- Required work:
Reproduce every item below word for word, keeping each line as it appears.

[A block of data]

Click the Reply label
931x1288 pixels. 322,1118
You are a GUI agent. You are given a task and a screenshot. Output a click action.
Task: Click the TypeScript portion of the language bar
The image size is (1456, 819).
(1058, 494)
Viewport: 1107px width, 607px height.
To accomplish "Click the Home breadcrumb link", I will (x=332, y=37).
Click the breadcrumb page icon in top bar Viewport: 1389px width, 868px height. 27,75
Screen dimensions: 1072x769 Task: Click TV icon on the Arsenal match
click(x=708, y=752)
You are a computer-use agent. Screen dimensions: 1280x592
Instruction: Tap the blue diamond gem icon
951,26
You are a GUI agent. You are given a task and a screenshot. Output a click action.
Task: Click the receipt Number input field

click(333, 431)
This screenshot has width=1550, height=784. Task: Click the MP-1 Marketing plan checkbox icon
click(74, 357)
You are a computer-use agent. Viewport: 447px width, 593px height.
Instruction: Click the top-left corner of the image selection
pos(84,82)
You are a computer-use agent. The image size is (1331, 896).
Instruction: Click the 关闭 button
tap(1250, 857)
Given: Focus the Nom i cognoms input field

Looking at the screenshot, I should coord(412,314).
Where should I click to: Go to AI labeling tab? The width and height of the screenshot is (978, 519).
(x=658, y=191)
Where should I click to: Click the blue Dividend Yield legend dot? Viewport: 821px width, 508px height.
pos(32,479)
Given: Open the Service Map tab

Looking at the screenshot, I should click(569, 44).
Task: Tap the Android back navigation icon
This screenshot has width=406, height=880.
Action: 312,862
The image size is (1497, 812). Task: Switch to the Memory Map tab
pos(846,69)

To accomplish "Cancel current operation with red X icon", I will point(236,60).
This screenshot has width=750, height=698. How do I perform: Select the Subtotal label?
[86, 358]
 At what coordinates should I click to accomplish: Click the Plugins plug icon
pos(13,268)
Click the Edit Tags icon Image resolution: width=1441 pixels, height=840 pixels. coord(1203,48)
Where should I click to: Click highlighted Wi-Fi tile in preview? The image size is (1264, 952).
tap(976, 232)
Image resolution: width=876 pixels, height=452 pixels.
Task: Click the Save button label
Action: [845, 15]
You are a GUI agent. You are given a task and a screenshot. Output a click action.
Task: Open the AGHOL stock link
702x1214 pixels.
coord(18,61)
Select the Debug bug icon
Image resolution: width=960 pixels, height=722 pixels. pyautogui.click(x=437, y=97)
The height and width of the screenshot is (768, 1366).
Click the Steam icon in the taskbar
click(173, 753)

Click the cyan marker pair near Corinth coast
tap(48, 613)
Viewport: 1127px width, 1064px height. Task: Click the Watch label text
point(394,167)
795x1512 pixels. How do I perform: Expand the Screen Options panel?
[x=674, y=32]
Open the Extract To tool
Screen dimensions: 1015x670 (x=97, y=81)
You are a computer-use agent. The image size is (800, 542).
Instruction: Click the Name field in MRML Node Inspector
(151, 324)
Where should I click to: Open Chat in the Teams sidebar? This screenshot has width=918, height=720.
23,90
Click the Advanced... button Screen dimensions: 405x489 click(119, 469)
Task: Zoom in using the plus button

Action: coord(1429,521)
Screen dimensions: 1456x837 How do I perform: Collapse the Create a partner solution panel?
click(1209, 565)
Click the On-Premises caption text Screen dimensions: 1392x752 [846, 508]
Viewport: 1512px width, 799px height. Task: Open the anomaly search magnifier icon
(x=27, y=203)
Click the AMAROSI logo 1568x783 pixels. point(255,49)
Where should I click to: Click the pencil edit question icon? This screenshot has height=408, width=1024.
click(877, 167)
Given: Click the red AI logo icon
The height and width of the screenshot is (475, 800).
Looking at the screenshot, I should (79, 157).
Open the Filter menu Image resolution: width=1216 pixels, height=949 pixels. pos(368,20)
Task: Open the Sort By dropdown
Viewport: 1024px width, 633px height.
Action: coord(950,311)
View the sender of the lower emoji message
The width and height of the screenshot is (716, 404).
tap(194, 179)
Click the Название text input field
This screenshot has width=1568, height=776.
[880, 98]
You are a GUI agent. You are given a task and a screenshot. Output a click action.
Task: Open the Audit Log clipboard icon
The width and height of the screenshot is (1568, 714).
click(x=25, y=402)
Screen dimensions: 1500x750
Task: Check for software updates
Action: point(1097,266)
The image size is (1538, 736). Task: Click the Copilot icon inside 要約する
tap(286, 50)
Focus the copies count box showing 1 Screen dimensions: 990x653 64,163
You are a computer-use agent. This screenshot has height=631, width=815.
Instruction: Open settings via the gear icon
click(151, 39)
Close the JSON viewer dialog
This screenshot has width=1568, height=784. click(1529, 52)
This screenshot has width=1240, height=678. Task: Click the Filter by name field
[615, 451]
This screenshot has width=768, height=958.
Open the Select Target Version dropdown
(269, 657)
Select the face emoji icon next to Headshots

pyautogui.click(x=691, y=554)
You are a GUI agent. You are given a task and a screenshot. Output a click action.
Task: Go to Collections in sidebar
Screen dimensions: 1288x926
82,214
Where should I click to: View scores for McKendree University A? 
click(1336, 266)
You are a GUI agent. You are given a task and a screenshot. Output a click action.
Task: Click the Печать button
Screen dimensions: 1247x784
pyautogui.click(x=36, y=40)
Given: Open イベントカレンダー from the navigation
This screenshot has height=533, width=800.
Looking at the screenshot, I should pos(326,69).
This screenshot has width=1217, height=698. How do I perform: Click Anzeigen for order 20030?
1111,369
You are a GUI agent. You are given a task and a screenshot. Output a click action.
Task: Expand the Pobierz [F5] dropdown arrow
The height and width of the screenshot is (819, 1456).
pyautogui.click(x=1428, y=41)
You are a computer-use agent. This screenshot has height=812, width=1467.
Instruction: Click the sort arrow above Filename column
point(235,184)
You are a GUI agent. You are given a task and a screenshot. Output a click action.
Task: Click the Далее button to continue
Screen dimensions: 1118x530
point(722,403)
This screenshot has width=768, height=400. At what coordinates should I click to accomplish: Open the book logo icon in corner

- Result of this exercise:
Click the Reply label
931x1288 pixels. 322,1118
You are a GUI agent. You are given a task and a screenshot. Output a click action.
Task: Click the TypeScript portion of the language bar
The image size is (1456, 819).
(1058, 494)
Viewport: 1107px width, 607px height.
To accomplish "Click the Home breadcrumb link", I will (x=332, y=37).
Click the breadcrumb page icon in top bar Viewport: 1389px width, 868px height. 27,75
Screen dimensions: 1072x769 Task: Click TV icon on the Arsenal match
click(x=708, y=752)
You are a computer-use agent. Screen dimensions: 1280x592
Instruction: Tap the blue diamond gem icon
951,26
You are a GUI agent. You are given a task and a screenshot. Output a click action.
Task: Click the receipt Number input field

click(333, 431)
This screenshot has width=1550, height=784. Task: Click the MP-1 Marketing plan checkbox icon
click(74, 357)
You are a computer-use agent. Viewport: 447px width, 593px height.
Instruction: Click the top-left corner of the image selection
pos(84,82)
You are a computer-use agent. The image size is (1331, 896).
Instruction: Click the 关闭 button
tap(1250, 857)
Given: Focus the Nom i cognoms input field

Looking at the screenshot, I should coord(412,314).
Where should I click to: Go to AI labeling tab? The width and height of the screenshot is (978, 519).
(x=658, y=191)
Where should I click to: Click the blue Dividend Yield legend dot? Viewport: 821px width, 508px height.
pos(32,479)
Given: Open the Service Map tab

Looking at the screenshot, I should click(569, 44).
Task: Tap the Android back navigation icon
This screenshot has width=406, height=880.
Action: 312,862
The image size is (1497, 812). Task: Switch to the Memory Map tab
pos(846,69)

To accomplish "Cancel current operation with red X icon", I will point(236,60).
This screenshot has width=750, height=698. How do I perform: Select the Subtotal label?
[86, 358]
 At what coordinates should I click to accomplish: Click the Plugins plug icon
pos(13,268)
Click the Edit Tags icon Image resolution: width=1441 pixels, height=840 pixels. coord(1203,48)
Where should I click to: Click highlighted Wi-Fi tile in preview? The image size is (1264, 952).
tap(976, 232)
Image resolution: width=876 pixels, height=452 pixels.
Task: Click the Save button label
Action: [845, 15]
You are a GUI agent. You are given a task and a screenshot. Output a click action.
Task: Open the AGHOL stock link
702x1214 pixels.
coord(18,61)
Select the Debug bug icon
Image resolution: width=960 pixels, height=722 pixels. pyautogui.click(x=437, y=97)
The height and width of the screenshot is (768, 1366).
Click the Steam icon in the taskbar
click(173, 753)

Click the cyan marker pair near Corinth coast
tap(48, 613)
Viewport: 1127px width, 1064px height. Task: Click the Watch label text
point(394,167)
795x1512 pixels. How do I perform: Expand the Screen Options panel?
[x=674, y=32]
Open the Extract To tool
Screen dimensions: 1015x670 (x=97, y=81)
You are a computer-use agent. The image size is (800, 542).
Instruction: Click the Name field in MRML Node Inspector
(151, 324)
Where should I click to: Open Chat in the Teams sidebar? This screenshot has width=918, height=720.
23,90
Click the Advanced... button Screen dimensions: 405x489 click(119, 469)
Task: Zoom in using the plus button

Action: coord(1429,521)
Screen dimensions: 1456x837 How do I perform: Collapse the Create a partner solution panel?
click(1209, 565)
Click the On-Premises caption text Screen dimensions: 1392x752 [846, 508]
Viewport: 1512px width, 799px height. Task: Open the anomaly search magnifier icon
(x=27, y=203)
Click the AMAROSI logo 1568x783 pixels. point(255,49)
Where should I click to: Click the pencil edit question icon? This screenshot has height=408, width=1024.
click(877, 167)
Given: Click the red AI logo icon
The height and width of the screenshot is (475, 800).
Looking at the screenshot, I should (79, 157).
Open the Filter menu Image resolution: width=1216 pixels, height=949 pixels. pos(368,20)
Task: Open the Sort By dropdown
Viewport: 1024px width, 633px height.
Action: coord(950,311)
View the sender of the lower emoji message
The width and height of the screenshot is (716, 404).
tap(194, 179)
Click the Название text input field
This screenshot has width=1568, height=776.
[880, 98]
You are a GUI agent. You are given a task and a screenshot. Output a click action.
Task: Open the Audit Log clipboard icon
The width and height of the screenshot is (1568, 714).
click(x=25, y=402)
Screen dimensions: 1500x750
Task: Check for software updates
Action: point(1097,266)
The image size is (1538, 736). Task: Click the Copilot icon inside 要約する
tap(286, 50)
Focus the copies count box showing 1 Screen dimensions: 990x653 64,163
You are a computer-use agent. This screenshot has height=631, width=815.
Instruction: Open settings via the gear icon
click(151, 39)
Close the JSON viewer dialog
This screenshot has width=1568, height=784. click(1529, 52)
This screenshot has width=1240, height=678. Task: Click the Filter by name field
[615, 451]
This screenshot has width=768, height=958.
Open the Select Target Version dropdown
(269, 657)
Select the face emoji icon next to Headshots

pyautogui.click(x=691, y=554)
You are a GUI agent. You are given a task and a screenshot. Output a click action.
Task: Go to Collections in sidebar
Screen dimensions: 1288x926
82,214
Where should I click to: View scores for McKendree University A? 
click(1336, 266)
You are a GUI agent. You are given a task and a screenshot. Output a click action.
Task: Click the Печать button
Screen dimensions: 1247x784
pyautogui.click(x=36, y=40)
Given: Open イベントカレンダー from the navigation
This screenshot has height=533, width=800.
Looking at the screenshot, I should pos(326,69).
This screenshot has width=1217, height=698. How do I perform: Click Anzeigen for order 20030?
1111,369
You are a GUI agent. You are given a task and a screenshot. Output a click action.
Task: Expand the Pobierz [F5] dropdown arrow
The height and width of the screenshot is (819, 1456).
pyautogui.click(x=1428, y=41)
You are a computer-use agent. This screenshot has height=812, width=1467.
Instruction: Click the sort arrow above Filename column
point(235,184)
You are a GUI agent. You are given a task and a screenshot. Output a click action.
Task: Click the Далее button to continue
Screen dimensions: 1118x530
point(722,403)
This screenshot has width=768, height=400. At what coordinates should I click to accomplish: Open the book logo icon in corner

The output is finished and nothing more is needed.